L’interdiction de discrimination fondée sur l’apparence physique a été intégrée dans le code du travail (article L1132-1 du code du travail). En pratique la jurisprudence associe le motif discriminant à un autre critère permettant de caractériser la discrimination fondée "sur l’apparence physique du salarié rapportée à son sexe".
Rappel de la jurisprudence antérieure
La décision de la Cour de Cassation présentée ici se situe dans le prolongement de la décision de la chambre sociale de la cour de cassation rendue 2012 dans le cadre de l’arrêt dit "des boucles d’oreilles" (Cass soc 11 Janvier 2012, n° 10-28.213).
A l’époque, la décision concernait un chef de rang d’un restaurant étoilé qui avait été licencié en raison de son refus de retirer sa boucle d’oreille pendant le service.
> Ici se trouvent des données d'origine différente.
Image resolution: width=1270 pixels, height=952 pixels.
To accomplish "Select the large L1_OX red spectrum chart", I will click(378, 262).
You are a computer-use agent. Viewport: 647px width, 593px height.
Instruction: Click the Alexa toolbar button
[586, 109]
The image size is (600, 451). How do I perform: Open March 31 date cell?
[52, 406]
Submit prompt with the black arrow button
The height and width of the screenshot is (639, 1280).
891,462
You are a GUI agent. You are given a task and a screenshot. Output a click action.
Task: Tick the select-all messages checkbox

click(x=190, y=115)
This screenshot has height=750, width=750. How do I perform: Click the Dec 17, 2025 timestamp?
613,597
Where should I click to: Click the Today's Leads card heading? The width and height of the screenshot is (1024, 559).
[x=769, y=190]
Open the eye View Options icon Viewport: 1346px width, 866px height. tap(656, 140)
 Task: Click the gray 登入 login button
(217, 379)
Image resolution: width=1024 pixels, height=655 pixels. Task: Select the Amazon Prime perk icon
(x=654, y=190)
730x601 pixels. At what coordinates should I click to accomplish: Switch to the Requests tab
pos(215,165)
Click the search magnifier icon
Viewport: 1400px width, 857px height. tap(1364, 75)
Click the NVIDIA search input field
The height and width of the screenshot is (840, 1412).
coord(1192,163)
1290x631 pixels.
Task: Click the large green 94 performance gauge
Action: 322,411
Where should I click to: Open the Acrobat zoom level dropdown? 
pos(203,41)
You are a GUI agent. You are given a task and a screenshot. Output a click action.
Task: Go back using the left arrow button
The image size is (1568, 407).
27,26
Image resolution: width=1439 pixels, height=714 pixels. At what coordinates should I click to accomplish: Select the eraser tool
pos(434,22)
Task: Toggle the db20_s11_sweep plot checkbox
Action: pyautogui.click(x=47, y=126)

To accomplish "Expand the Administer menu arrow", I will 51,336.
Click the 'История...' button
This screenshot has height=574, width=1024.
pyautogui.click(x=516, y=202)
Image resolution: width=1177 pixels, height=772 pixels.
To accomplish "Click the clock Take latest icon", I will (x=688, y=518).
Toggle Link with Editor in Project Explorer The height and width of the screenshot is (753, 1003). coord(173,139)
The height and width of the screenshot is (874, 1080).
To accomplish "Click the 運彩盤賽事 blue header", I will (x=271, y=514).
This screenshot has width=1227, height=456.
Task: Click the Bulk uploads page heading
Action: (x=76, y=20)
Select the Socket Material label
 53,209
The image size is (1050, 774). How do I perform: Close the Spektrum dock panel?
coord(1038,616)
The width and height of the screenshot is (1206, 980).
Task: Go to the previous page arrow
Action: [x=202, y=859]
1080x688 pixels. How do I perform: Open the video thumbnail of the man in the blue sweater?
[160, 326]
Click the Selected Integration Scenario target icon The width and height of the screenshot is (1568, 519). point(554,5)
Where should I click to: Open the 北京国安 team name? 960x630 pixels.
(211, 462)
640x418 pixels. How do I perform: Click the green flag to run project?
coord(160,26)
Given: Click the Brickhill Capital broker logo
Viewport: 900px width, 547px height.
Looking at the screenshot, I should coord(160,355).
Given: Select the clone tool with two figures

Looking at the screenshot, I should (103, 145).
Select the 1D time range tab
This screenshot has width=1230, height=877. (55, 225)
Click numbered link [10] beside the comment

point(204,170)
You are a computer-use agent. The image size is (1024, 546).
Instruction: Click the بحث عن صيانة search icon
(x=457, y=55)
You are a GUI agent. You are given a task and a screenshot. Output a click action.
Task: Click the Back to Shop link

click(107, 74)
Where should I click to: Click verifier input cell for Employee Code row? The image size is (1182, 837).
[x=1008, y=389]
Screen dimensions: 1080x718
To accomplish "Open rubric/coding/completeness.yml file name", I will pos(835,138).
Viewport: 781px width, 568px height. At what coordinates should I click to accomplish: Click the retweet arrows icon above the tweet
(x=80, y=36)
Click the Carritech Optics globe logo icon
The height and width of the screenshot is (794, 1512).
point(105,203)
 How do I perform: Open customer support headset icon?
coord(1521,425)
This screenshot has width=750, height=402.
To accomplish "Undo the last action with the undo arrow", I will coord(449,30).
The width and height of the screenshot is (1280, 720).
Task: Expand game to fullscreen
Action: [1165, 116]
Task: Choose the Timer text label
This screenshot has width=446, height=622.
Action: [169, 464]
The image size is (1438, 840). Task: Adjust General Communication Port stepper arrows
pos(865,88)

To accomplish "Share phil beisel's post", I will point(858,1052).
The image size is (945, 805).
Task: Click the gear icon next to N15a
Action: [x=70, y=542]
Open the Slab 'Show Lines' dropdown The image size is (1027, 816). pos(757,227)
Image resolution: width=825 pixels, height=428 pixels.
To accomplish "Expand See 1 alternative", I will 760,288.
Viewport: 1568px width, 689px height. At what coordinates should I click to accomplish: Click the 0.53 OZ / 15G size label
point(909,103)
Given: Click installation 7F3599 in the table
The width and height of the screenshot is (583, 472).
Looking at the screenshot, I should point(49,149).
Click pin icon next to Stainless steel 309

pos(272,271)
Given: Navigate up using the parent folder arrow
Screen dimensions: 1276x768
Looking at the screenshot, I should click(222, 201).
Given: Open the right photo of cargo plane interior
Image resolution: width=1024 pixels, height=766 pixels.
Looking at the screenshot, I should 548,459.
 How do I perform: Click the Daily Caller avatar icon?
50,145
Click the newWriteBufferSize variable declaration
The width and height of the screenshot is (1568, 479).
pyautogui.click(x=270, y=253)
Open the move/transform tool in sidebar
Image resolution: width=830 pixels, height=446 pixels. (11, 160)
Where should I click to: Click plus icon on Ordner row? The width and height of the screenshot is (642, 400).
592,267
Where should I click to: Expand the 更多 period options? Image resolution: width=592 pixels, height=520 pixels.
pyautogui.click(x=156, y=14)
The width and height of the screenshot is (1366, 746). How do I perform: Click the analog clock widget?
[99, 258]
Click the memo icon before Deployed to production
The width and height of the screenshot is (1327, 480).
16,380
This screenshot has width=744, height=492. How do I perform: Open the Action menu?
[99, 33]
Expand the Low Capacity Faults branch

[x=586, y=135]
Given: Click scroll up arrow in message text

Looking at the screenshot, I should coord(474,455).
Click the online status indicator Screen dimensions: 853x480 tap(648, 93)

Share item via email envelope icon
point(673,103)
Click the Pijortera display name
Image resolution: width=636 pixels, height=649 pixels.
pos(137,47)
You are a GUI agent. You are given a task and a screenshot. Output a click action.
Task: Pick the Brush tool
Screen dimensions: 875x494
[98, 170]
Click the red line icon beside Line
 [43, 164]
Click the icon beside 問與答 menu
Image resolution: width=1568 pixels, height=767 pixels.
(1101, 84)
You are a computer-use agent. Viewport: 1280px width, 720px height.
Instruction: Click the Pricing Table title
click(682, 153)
La lettre de licenciement avait mentionné spécifiquement l’apparence physique du salarié lié à son sexe, de plus l’employeur n’avait pas justifié sa décision par des éléments objectifs étrangers à toute discrimination.
La cour de cassation avait conclu à une discrimination injustifiée fondée sur l’apparence physique du salarié rapportée à son sexe.
Une nouvelle illustration jurisprudentielle de la combinaison des critères discriminants
En date du 23 novembre dernier la Cour de Cassation va préciser cette jurisprudence en indiquant que "le fait d’interdire une coiffure à un homme alors que celle-ci est tolérée pour une femme est considéré comme une discrimination fondée sur l’apparence physique en l’absence d’exigence professionnelle véritable et déterminante".
En l’espèce, il s’agissait d’un personnel naviguant masculin qui s’était vu interdire le port de tresses nouées en chignon alors que cette coiffure était autorisée pour les femmes.
Le salarié licencié avait saisi la juridiction prud’homale pour discrimination liée au sexe débouté par les juges du fond, une action est engagée devant la Cour de Cassation qui s’est prononcée en faveur du salarié.
Dans cette décision, la haute juridiction se fonde sur le principe de l’égalité des chances et de l’égalité de traitement entre hommes et femmes en matière d’emploi et de travail pour justifier sa décision et préciser la jurisprudence en cours. (Directive 2006/54/CE du parlement européen et du conseil du 5 juillet 2006 retranscrit dans le code du travail).
La chambre sociale appui son argumentation sur le fait que les différences de traitement en raison du sexe doivent être "justifiées par la nature de la tâche à accomplir, répondre à une exigence professionnelle véritable et déterminante et être proportionnée au but recherché".
Dans cette décision, la Cour motive sa décision sur le fait que les différences doivent renvoyer à "une exigence objective dicée par la nature ou les conditions d’exercice de l’activité professionnelle en cours".
En toute logique et au seul vu de cet argumentaire la discrimination directement fondée sur l’apparence en lien avec le sexe est constituée pour la cour de cassation.
La décision cadre du Défenseur des droits en matière de discrimination
Rappelons que dès 2019 le Défenseur des droits s’était saisi de la question de la discrimination fondée sur l’apparence physique et a adopté une décision cadre regroupant ses recommandations.
L’apparence physique est définie comme "l’ensemble des caractéristiques physiques et des attributs visibles propres à une personne qui relèvent tant de son intégrité physique et corporelle que d’éléments liés à l’expression de sa personnalité (tenues et accessoires vestimentaires, coiffure, barbe, piercings, tatouage et maquillage…)". |
A ce titre, les recommandations du Défenseur des droits à l’attention des employeurs consistent à recommander de consigner dans un document écrit les exigences liées à l’apparence physique des lors qu’elles sont identifiées comme justifiées par la nature de l’emploi occupé et de la tâche à accomplir, légitimes et proportionnées au but à atteindre. (Défenseur des droits, décision cadre n 2019 205 du 2 octobre 2019).
A retenir
Il convient au vu de cette jurisprudence réaffirmée de la Cour de Cassation et des positions du défenseur des droits d’inciter les employeurs, y compris des professionnels de santé, à une grande vigilance quant à leurs exigences liées à l’apparence physique de leurs salariés.